I have a cold. There’s not much in this world that is worse than a summer cold in Texas, except for having a summer cold in Texas on top of fibromyalgia. My head feels like a thousand pounds, my neck and shoulders ache, and everything in my body hurts. On top of all that, I somehow ended up in an interstitial cystitis flare that makes that whole Texas cold thing seem like a longed for Christmas gift.

IC is a chronic inflammation of the bladder. When I first started researching for treatments, one doctor at Tufts University was using hydroxyzine pamoate in a clinical trial. The brand name is Vistaril, and although it is technically an antihistamine, it’s mainly used to treat anxiety. His theory is that IC is caused by an overgrowth of mast cells; in other words, it’s like an overblown allergic reaction in the bladder. At the time, everyone thought he was pretty crazy and no one outside of Boston was following the protocol. He got the last laugh though, because it’s now one of the standard meds for IC.

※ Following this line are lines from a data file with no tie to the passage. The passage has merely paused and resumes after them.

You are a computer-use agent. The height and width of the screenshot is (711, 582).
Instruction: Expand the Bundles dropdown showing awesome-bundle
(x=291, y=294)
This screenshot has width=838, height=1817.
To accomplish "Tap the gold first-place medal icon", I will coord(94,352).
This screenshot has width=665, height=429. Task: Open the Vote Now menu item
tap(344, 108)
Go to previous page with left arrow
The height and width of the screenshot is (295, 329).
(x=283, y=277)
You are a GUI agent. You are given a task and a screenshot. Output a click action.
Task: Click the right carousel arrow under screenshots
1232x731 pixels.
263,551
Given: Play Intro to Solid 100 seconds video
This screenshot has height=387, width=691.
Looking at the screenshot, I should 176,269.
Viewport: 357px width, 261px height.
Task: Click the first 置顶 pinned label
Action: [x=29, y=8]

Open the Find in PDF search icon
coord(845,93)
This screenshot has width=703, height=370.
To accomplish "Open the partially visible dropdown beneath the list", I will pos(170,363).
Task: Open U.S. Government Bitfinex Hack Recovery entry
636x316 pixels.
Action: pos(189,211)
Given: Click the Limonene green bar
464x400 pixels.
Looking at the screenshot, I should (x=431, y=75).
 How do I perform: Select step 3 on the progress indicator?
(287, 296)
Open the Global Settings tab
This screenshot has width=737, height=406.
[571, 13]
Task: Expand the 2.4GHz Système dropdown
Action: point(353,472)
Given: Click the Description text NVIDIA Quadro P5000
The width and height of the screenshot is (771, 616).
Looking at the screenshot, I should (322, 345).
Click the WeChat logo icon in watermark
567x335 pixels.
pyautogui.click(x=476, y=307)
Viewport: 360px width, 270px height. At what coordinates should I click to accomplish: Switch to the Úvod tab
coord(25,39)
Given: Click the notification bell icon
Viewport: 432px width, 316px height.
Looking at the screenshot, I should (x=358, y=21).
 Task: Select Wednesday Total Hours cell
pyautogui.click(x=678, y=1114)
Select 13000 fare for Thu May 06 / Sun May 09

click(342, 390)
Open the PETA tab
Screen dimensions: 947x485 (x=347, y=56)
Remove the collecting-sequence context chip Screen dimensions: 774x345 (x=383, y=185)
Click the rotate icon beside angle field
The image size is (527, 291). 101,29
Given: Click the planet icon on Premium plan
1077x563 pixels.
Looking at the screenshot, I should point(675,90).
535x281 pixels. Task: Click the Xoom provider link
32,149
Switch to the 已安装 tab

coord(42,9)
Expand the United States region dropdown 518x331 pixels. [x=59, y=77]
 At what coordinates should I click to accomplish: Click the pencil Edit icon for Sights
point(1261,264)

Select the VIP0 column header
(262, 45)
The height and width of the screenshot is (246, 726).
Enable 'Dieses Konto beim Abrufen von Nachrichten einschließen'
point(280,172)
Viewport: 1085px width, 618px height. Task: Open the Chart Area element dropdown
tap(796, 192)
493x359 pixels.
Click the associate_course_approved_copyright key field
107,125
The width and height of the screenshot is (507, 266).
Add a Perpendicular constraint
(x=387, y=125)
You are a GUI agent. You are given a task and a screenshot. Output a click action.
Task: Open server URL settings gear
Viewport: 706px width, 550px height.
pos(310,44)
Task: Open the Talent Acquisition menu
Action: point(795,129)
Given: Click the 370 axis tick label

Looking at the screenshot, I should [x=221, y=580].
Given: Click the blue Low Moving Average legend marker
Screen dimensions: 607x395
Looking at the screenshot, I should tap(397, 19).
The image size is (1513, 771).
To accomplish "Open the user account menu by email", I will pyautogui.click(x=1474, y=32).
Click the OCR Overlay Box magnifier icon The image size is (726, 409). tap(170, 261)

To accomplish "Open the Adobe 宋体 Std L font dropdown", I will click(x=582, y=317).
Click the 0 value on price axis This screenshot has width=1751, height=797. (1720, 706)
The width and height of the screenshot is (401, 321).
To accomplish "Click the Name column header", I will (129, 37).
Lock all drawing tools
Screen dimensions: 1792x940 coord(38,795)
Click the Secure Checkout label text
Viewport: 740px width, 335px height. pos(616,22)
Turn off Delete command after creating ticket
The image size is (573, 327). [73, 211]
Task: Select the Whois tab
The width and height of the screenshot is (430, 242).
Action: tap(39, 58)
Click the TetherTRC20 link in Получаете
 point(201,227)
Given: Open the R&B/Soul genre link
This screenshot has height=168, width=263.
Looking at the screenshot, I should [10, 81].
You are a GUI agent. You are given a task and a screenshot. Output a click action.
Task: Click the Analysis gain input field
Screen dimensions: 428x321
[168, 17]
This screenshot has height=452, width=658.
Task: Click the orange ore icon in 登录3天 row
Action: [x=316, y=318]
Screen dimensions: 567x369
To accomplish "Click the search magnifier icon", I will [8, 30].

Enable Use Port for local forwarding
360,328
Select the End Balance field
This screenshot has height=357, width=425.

Recently, I added benadryl to my regimen along with the hydroxyzine because it just wasn’t cutting it alone anymore. The benadryl seemed to be working fine, and when I ran out of my hydroxyzine, I upped the benadry to make up for it, and I didn’t have any problems…until Tuesday night.

I’m almost positive that my cold has screwed with my bladder, considering a cold sets off a histamine reaction in the body (hence the sneezing and runny nose). It’s not like that stuff decides to just screw with your nasal passages and sinuses. It attacks everywhere. By Tuesday night, I was hurting, but it wasn’t unbearable. I took some pain meds, an extra benadryl, and drank a bunch of water to clear out my bladder, then went to bed.

I got about an hour or so of sleep before the nightmare started. I woke up to my entire urinary tract spasming. If you’ve ever had a urinary tract infection, you’ve got a vague idea. Now imagine that you are trying to give birth through your urethra. It feels like a combination of desperately having to pee while having excruciating labor pains. Except labor pains come in waves with at least a minute between them. IC spasms just keep going. and going. and going.

I got out of bed to take more benadryl, and added in a couple of other pain meds. Then I laid in bed and rocked. I sat in bed and rocked. I sat on the edge of the bed and rocked and tried not to scream. I stood up next to the bed and cussed under my breath so I wouldn’t wake up Ron. I rocked and cried and finally, I took one of my knock-out pills in an attempt to just sleep through the pain.

The next morning, I told Ron about my miserable night and he said, “Why didn’t you take any AZO?” AUGH! Why *didn’t* I take any AZO? I could have sent Matt to get some hours before. I told him we didn’t have any, but I would wake Matt up and send him. Ron was running late for work, but by the time I got Matt up, Ron had already texted him to say he had the AZO and was on his way back home.

My sweet, sweet, wonderful husband (who is NEVER late to work) stopped at the store just to get the AZO and brought it to me right away, just so I wouldn’t be in pain any longer than necessary. Pay attention people. This is what love is.

Today I’m sore and achey, but it’s not excruciating. I feel like someone kicked me in the abdomen with steel toed boots, and I still feel like I have to pee every second, but I’ll take the small favors.